Regardless of the element of profit or loss to the bank, *768 the transaction was void as against public policy and per se a legal fraud.

The foregoing statement, insofar as it sets forth the principles of law applicable to a case like this, are agreed to by the entire Court. But a majority of the Court, consisting of Mr. Chief Justice DAVIS, Mr. Justice WHITFIELD and Mr. Justice TERRELL and Mr. Justice BUFORD, are of the opinion that since no actual fraud, or corrupt purpose, on the part of the particular defendants below was either alleged or established in this case, that the decree of the chancellor dismissing the bill of complaint on its merits should accordingly be affirmed on the ground that the right of the City of Leesburg to have had the transaction complained of rescinded, vacated and set aside by a court of equity because of the fact that the city's bond trustees had undertaken to enter into and carry out a transaction which was contrary to public policy and void in its inception and while still executory (see Gary v. Kissimmee River Cattle Co., 85 Fla. 268, 95 South. Rep. 657) has now been barred by the city's laches in delaying more than two years to bring its bill of complaint attacking the same, which bill of complaint was not brought until long after the transaction was fully accomplished and the position of the parties to it so materially changed that it is now practically impossible to put the parties in statu quo, or to do substantial justice between them.

To grant a personal money judgment decree against the defendants G. G. Ware, J. C. Lee and A. L. Miller, as prayed for in the bill, by requiring these defendants to place back to the credit of the bond trustees of the City of Leesburg the sum of $15,300.65 which is the amount admittedly, and without any actually fraudulent or corrupt intent, paid out by them out of the trustees' funds for purchase of City *769 of Palmetto bonds which the City of Leesburg so far as the record shows, still retains for what they are worth, would in the view of the majority of the Court, be the legal equivalent of the enforcement by this equitable proceedings of a money penalty in the amount claimed against the defendant and therefore is not authorized in the light of the equities which this Court finds should be held to exist between the parties.

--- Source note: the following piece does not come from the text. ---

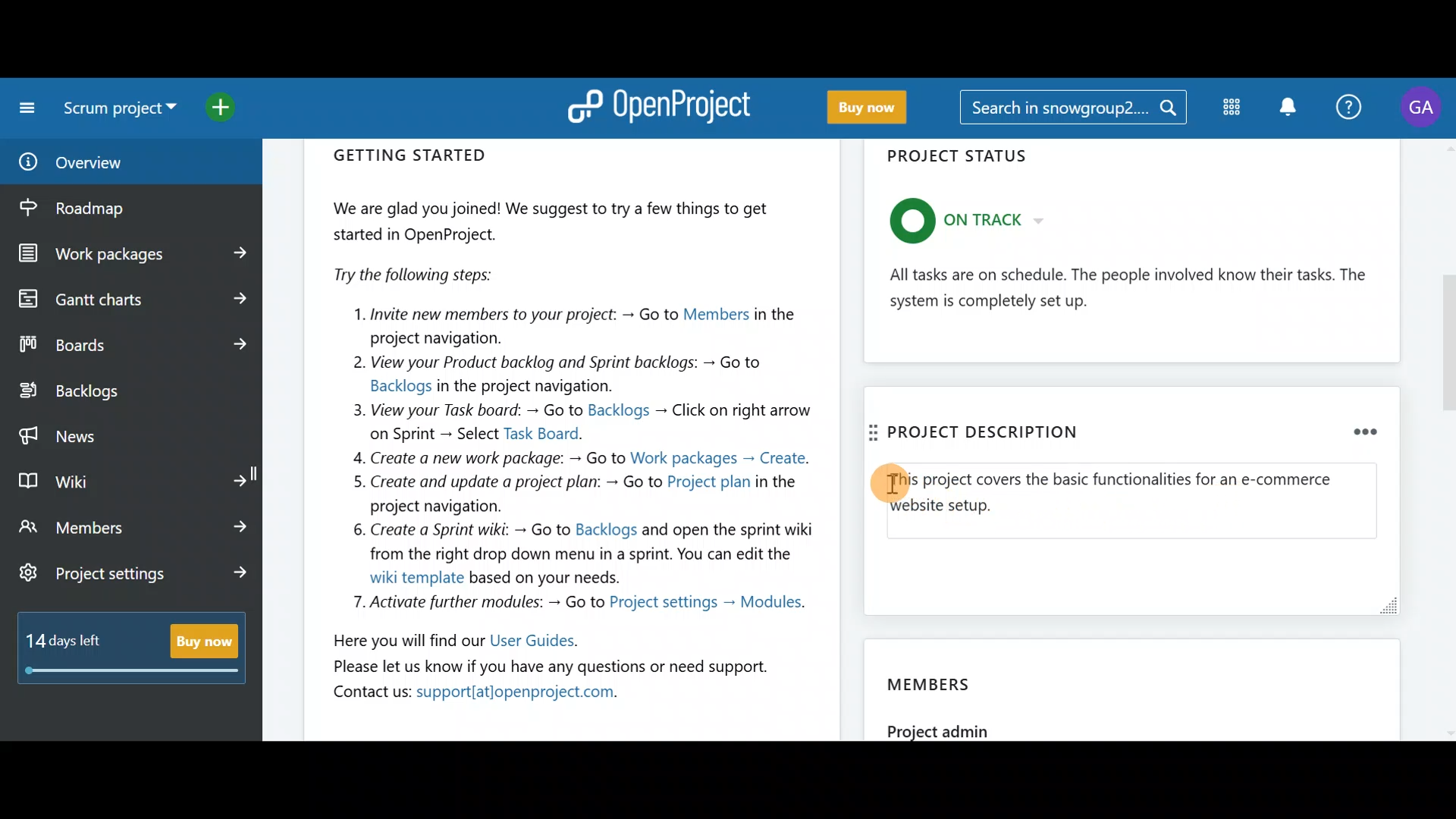 This screenshot has width=1456, height=819. What do you see at coordinates (138, 657) in the screenshot?
I see `Buy now` at bounding box center [138, 657]. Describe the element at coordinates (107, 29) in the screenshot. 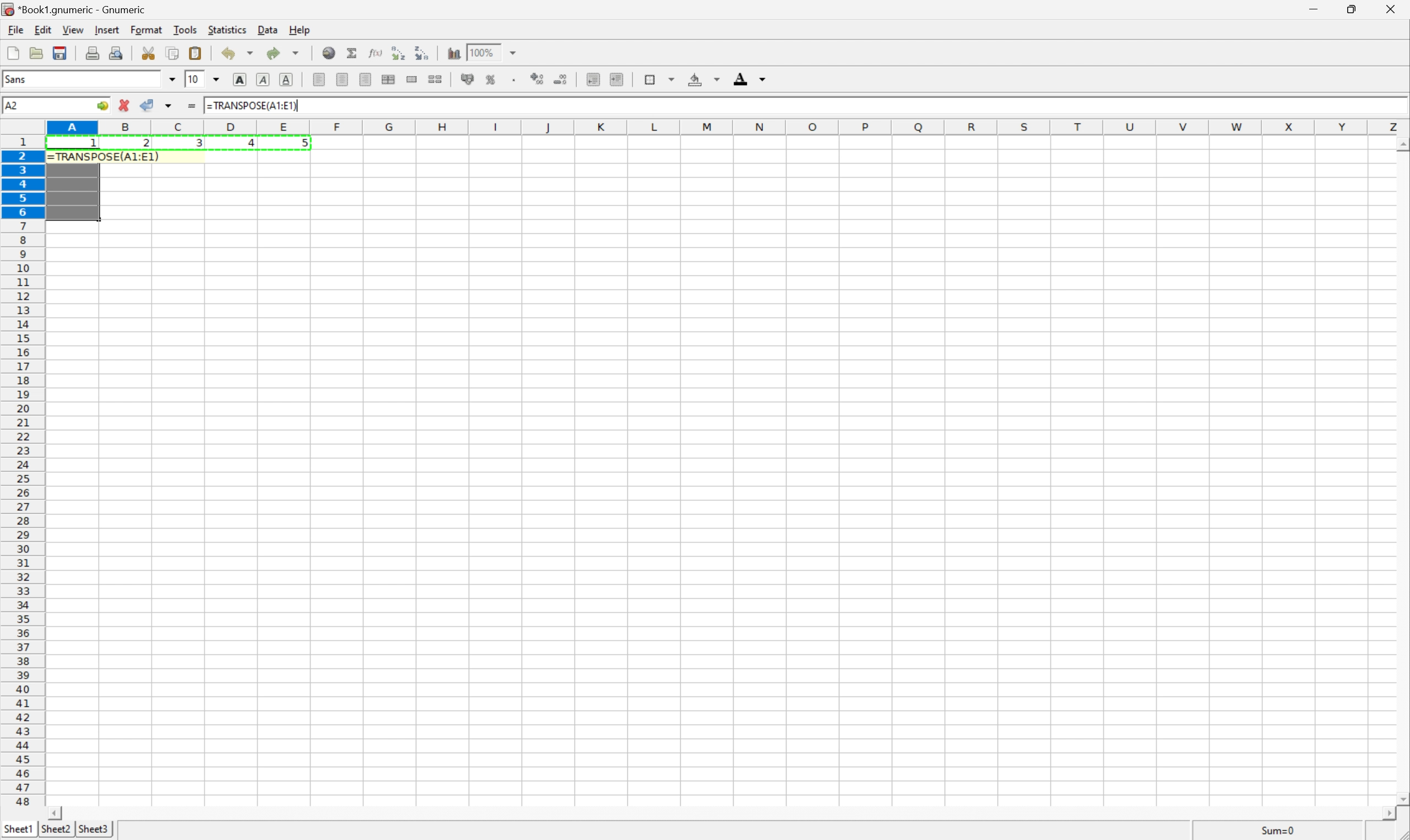

I see `insert` at that location.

The decree is therefore affirmed.

The writer, however, does not agree to the conclusion nor to the reasoning offered to support it by Mr. Chief Justice DAVIS, Mr. Justice WHITFIELD, Mr. Justice TERRELL and Mr. Justice BUFORD. The doctrine of laches does not apply, nor is the matter of fraud or corrupt practice any part of the case. The writer expressly states in the opinion "that there is no suspicion of fraud in the transaction." Laches in legal significance is not merely delay but delay that works a disadvantage to another. So long as parties are in the same condition it matters little whether one presses a right promptly or slowly within limits allowed by law. 10 R. C. L. 396.

There is no element of acquiescence in the city's delay for two years to seek an accounting because acquiescence implies active assent and it cannot be said that the city actively assented to the transaction. The case of Gary v. Kissimmee River Cattle Co., supra, in the view I have of the case, has no bearing upon the question, except that the language of the opinion expressly states that the impropriety of a cashier, or other officer of a bank, continuing as a trustee of county bond funds when such funds are deposited in the bank of which he is an officer, is manifest where the interests conflict.

It seems to me to be merely a misuse of words to say that *770 the interests of the city and the bank were not conflicting in the transaction under consideration. It is very doubtful whether in this case the matter involving a public or governmental right, laches will apply. See 6 McQuillin on Municipal Corporations 511.

The transaction in this case affords a clear illustration of the condition which has prevailed in many jurisdictions and which has led the government in some States, particularly New York, to prohibit the investment of trust funds by institutions holding such funds in securities owned by the corporation which they happen to have in their vaults. I therefore think the decree should be reversed.

Affirmed.

DAVIS, C. J., and TERRELL, J., concur.

WHITFIELD, P. J., and BROWN and BUFORD, J. J., concur in the opinion and judgment.